▶ TASKS AND EXERCISES:
• a. Output the part of the driving-advice article starting with "Dad always said" and going on through "next lane change.".
• b. Please condense the paragraph of the driving-advice article that begins "Once again, technology has gotten between" into a shorter version that keeps its main facts.

▶ SOURCE:
+ + + + + + +

Lie Number Two: Drive with Your Hands at Ten and Two on the Wheel

Once again, technology has gotten between Dad’s advice and reality – technology in the form of safety equipment, the air bag. With the hands at ten and two, the rapid inflation of an airbag might slam the hand and arm into the driver’s side window, injuring arm or fingers. Experts now advise[2] that drivers place their hands at three and nine on the steering wheel. This, they say, improves reaction time and awareness of the wheel position, while providing better leverage for turning and allowing 180-degree turns of the wheel without the need to remove the hands.

Of course it goes without saying that both hands should always be on the wheel – and neither one on a cell phone: Dad would probably agree!

Side View Mirrors Aren't for Viewing Your Side
Credit: grendelkhan / flickr.com

Proper position of the side view mirrors is essential to reducing and removing blind spots. This one is positioned wrong!

Lie Number Three: Position the Side View Mirrors so You Can See Your Back Bumper

Dad always said that when you adjust the mirrors after sitting in the car, you should be able to see the end of your car on both sides. Nope, wrong: positioning the mirrors lie this creates large blind spots on both sides where a driver can lurk, out of sight, ready to honk and sideswipe your car on your next lane change.

Instead, you should position the mirrors on both sides so that a vehicle in the next lane appears in the side view mirror just as it disappears from the rearview mirror on your windshield. This isn’t news – a paper published by the Society of Automotive Engineers (SAE) in 1995 explained their method. Such authorities as Car and Driver magazine[3] and NPR’s “Click & Clack, The Car Guys”[4] have explained how to set your mirrors. The only problem most people have is getting used to not seeing their own car in the mirror any more.

Don't worry, Dad, we still love you, and all your other advice is (probably) still good!

+ + + + + + +

▶ ENTRIES SUPPLIED:
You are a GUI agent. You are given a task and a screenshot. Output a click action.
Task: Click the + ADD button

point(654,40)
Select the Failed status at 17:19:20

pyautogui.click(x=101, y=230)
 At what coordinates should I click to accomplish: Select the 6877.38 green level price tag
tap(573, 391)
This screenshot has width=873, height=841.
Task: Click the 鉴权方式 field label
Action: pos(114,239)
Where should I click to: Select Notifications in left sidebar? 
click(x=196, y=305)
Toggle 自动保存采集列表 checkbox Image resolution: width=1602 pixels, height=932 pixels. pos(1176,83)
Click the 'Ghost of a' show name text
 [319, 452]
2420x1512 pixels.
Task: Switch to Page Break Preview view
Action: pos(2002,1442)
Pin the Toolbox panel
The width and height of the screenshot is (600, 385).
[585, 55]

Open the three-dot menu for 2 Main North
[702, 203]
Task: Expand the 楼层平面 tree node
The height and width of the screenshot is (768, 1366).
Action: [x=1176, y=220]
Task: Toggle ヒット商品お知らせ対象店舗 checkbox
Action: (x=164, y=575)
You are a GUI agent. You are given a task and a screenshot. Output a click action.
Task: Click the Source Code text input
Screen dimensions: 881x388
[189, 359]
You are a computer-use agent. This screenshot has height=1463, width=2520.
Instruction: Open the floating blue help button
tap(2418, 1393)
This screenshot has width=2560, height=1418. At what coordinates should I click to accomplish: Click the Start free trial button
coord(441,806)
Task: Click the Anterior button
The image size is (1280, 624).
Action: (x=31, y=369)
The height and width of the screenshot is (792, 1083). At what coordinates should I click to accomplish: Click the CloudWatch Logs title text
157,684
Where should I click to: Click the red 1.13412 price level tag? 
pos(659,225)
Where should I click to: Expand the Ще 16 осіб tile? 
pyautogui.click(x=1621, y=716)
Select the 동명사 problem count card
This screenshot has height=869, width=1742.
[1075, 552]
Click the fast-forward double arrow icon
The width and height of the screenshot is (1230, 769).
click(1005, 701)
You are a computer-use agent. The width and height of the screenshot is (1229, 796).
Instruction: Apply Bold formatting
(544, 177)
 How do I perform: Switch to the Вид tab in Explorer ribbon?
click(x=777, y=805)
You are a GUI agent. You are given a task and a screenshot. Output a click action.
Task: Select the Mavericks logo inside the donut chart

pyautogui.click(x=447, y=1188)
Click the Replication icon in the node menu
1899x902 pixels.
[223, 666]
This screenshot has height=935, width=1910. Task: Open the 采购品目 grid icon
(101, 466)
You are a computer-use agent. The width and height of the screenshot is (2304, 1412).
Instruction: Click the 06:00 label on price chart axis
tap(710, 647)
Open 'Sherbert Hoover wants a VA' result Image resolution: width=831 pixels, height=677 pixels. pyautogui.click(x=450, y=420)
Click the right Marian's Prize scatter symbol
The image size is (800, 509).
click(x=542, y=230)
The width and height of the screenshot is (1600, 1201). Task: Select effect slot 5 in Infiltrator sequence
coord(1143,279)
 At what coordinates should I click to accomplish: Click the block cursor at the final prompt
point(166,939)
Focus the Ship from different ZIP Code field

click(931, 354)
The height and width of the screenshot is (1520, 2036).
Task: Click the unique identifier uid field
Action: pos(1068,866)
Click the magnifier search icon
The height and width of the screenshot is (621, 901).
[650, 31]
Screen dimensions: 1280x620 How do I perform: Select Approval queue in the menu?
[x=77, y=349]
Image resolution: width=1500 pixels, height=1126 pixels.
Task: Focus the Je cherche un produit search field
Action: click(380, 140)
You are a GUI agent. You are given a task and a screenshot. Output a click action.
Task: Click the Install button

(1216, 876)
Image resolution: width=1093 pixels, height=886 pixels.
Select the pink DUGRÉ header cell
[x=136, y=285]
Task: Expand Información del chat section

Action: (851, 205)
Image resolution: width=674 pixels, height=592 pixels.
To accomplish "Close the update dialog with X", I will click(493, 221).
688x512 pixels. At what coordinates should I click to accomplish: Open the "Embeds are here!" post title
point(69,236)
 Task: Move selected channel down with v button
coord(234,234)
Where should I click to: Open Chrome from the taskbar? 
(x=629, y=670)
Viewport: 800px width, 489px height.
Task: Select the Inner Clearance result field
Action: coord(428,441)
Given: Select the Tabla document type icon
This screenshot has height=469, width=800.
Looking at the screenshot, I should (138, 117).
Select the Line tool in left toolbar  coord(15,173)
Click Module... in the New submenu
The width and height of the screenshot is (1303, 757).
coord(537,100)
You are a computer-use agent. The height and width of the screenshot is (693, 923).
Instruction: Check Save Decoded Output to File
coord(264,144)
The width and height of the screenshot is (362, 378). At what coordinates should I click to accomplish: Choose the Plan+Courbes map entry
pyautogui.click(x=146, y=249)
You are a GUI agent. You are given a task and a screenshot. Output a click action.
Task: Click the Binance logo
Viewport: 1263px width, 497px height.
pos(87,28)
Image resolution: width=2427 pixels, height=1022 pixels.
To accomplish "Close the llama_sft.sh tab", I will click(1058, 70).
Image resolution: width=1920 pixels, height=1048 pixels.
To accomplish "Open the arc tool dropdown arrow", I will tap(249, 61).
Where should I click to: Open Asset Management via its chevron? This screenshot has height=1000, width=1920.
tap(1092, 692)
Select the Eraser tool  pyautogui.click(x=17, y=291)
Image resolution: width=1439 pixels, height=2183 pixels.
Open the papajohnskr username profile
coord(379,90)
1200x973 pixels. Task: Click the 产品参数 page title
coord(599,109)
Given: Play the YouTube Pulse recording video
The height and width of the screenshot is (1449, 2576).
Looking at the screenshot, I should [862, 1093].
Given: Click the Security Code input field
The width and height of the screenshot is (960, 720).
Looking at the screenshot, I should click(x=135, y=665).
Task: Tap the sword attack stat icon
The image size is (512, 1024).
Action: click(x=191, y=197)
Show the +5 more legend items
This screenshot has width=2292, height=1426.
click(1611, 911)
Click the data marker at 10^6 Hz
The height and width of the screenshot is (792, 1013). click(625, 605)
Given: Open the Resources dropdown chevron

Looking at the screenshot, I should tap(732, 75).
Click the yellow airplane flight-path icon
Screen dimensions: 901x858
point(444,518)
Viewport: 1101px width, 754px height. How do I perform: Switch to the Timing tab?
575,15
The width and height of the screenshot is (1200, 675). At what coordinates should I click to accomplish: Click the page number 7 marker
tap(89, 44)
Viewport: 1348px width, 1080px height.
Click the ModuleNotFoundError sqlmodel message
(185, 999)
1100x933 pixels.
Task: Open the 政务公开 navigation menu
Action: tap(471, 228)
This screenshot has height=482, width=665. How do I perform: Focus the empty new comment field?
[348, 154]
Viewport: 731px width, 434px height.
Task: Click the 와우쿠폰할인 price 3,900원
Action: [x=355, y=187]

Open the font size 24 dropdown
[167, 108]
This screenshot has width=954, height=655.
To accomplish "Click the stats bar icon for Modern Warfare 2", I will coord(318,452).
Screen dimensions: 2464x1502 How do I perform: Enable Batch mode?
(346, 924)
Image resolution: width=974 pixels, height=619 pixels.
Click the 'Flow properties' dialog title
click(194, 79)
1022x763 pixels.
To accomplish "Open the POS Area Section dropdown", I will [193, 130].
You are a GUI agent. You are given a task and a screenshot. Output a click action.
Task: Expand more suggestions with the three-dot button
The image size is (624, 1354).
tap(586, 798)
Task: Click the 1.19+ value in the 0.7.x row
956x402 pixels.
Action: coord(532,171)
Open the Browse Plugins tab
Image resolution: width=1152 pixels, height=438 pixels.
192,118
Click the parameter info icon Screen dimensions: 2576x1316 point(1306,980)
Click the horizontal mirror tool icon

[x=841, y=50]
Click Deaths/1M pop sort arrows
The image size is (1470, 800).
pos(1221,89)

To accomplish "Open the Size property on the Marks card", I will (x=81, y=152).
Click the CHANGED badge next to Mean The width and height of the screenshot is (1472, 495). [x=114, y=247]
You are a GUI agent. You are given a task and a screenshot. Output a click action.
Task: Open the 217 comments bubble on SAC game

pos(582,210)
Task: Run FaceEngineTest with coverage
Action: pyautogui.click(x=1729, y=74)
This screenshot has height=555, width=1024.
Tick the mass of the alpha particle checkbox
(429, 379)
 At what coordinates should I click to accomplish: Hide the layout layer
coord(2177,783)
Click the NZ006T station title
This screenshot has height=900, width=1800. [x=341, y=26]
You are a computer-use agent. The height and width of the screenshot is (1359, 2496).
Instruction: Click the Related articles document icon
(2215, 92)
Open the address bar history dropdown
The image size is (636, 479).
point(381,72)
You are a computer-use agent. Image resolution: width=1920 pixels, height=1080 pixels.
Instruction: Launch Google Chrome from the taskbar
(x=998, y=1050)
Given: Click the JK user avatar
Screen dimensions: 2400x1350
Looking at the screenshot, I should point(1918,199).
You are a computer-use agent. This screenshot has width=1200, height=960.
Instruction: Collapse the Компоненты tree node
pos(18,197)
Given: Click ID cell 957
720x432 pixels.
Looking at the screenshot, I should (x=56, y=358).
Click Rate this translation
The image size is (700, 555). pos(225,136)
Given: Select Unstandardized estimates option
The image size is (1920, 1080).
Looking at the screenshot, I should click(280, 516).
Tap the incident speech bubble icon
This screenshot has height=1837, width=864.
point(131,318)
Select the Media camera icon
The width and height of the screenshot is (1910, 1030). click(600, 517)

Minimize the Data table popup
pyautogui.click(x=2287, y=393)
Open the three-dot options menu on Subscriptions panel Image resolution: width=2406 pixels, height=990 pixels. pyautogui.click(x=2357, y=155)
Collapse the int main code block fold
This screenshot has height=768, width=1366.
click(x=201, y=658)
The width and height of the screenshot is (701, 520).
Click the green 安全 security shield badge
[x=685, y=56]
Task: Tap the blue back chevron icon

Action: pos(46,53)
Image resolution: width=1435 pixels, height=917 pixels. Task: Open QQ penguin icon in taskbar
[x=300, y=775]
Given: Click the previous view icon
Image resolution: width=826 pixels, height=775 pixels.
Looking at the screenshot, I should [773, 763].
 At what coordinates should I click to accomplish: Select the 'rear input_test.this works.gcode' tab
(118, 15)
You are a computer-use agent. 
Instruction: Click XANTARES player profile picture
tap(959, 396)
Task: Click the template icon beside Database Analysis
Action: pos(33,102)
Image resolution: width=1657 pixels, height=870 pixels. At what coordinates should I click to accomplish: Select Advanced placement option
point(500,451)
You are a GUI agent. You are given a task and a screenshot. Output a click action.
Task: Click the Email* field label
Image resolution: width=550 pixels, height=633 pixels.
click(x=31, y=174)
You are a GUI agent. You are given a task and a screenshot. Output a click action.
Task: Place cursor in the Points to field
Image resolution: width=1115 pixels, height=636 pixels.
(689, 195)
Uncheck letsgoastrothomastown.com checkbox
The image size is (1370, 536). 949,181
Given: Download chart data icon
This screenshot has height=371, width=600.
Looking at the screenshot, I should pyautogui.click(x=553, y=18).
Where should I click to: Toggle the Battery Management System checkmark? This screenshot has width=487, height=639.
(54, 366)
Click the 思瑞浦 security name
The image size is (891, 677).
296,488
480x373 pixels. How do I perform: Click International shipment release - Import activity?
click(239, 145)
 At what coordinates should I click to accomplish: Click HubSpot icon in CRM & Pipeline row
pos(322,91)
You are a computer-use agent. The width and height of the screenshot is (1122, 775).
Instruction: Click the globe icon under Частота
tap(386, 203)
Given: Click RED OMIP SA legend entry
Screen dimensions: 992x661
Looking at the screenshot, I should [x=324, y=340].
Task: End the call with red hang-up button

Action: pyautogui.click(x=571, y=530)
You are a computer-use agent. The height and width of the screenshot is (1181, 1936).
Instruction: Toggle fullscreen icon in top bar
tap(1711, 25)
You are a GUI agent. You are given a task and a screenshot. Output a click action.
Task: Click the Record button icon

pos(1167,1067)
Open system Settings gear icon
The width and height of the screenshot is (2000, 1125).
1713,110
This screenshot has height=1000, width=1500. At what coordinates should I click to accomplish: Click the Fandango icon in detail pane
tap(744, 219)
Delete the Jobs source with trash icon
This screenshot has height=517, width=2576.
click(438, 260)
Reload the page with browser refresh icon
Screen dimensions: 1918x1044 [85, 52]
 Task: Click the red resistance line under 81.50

+ + + + + + +

▶ RESPONSES TO THE TASKS:
• a.
Dad always said that when you adjust the mirrors after sitting in the car, you should be able to see the end of your car on both sides. Nope, wrong: positioning the mirrors lie this creates large blind spots on both sides where a driver can lurk, out of sight, ready to honk and sideswipe your car on your next lane change.

• b. Air bags have overturned the old ten-and-two advice. With the hands in that position, a rapidly inflating airbag can slam the hand and arm into the driver's side window and injure the arm or fingers. Experts now advise placing the hands at three and nine. They say this improves reaction time and awareness of the wheel position, gives better leverage for turning, and allows 180-degree turns of the wheel without removing the hands.